Non bastava solo la qualità, evidentemente.
“Già, è così. Ricordo Tommasi e Di Francesco, i due che giocavano nel ruolo di mezzali nel centrocampo a tre, non avevano una proprietà di palleggio eccelsa, ma erano faticatori instancabili. Non si fermavano mai. Non caso, poi, diventarono calciatori della nazionale italiana e anche campioni d’Italia con la Roma quattro anni dopo. Due uomini perbene, in ogni caso”.

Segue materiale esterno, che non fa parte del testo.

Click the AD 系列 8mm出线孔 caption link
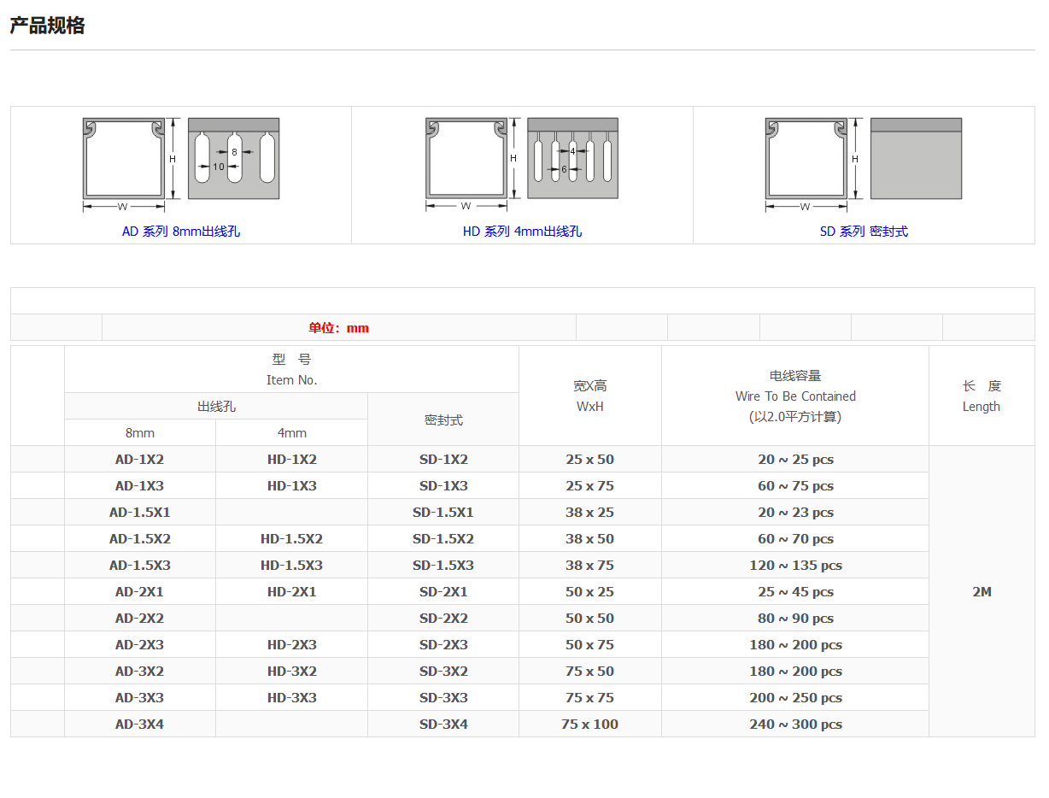This screenshot has height=798, width=1049. pos(180,232)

Ha menzionato lo scudetto della Roma. Ritiene che se avesse avuto pazienza – come sostiene – avrebbe potuto far parte di quella rosa del 2001 allenata da Capello?
“Io penso che avrei potuto provare a giocarmi le mie carte, magari cercando di adattarmi meglio. Ma sempre restando dopo la stagione 1997-1998. Questo sicuramente. Però poi andai in prestito al Vasco de Gama, in un periodo vincente per questa squadra e feci la mia parte. Quando arrivò Capello alla Roma, nel 1999, ero sempre di proprietà del club, ma qualcuno parlò male del sottoscritto al nuovo allenatore e io non ebbi la chance di giocarmi un’altra possibilità a Roma. Così, fui venduto a titolo definitivo in Spagna, al Celta Vigo. Peccato”.

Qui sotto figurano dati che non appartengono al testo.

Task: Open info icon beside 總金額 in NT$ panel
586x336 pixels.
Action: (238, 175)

Un ricordo, un’emozione di quel periodo?
“L’amore incondizionato della gente. Un affetto unico, bellissimo, trascinante. Pensi che poco tempo fa sono venuti a Roma dei miei amici. Hanno preso un taxi, parlando con il tassista è uscito che loro erano miei conoscenti e per questo lui ha offerto la corsa. “Se siete amici di Vagner, siete anche miei amici”, gli ha detto. E non gli ha fatto pagare nulla. Altrove tutto questo amore per una squadra è difficile trovarlo. Giusto in Brasile è forte e intenso allo stesso modo”.
Calcisticamente, invece?
“Giocare in Serie A è stato un sogno che sono riuscito a realizzare. Quando mi prese la Roma ero davvero un uomo felice. Felice di venire a giocare il calcio migliore al mondo. Insieme a giocatori di primissimo livello. Ne cito uno, ed è anche facile: Francesco Totti. Raramente ho visto uno calciare come faceva lui. Nemmeno tra i brasiliani. Si vedeva che sarebbe diventato un leader e fuoriclasse per la Roma”.
In città ricorre una leggenda su di lei. È vero che amava mangiare la pasta con le banane?
“Aahahhaahahha. Mi chiamavano Vagner Banana… Comunque, sì, è vero. La cosa era molto semplice. Io ero abituato a mangiare riso e fagioli, la feijoada, un piatto tipico brasiliano. Mi piace molto. In Italia non si fa altro che mangiare pasta, pasta, pasta tutti i giorni. Buona, eh, per carità. Ma sempre quella… Così, per variare, ad un certo punto, mettevo dei pezzi di banana nel piatto. Inizialmente i compagni mi prendevano in giro, poi una volta l’hanno assaggiata e hanno cambiato idea. Non era male per niente…”.
Oggi di cosa si occupa?
“Dopo i guadagni ottenuti con il pallone, ho potuto fare le cose in tranquillità, stando anche solo la mia famiglia in alcuni momenti. Però ho insegnato calcio ai più piccoli e ora mi piacerebbe lavorare da dirigente. Per questo ho ripreso a studiare per completare la mia formazione. Attualmente, inoltre, per avere più conoscenze personali, seguo anche un corso di teologia”.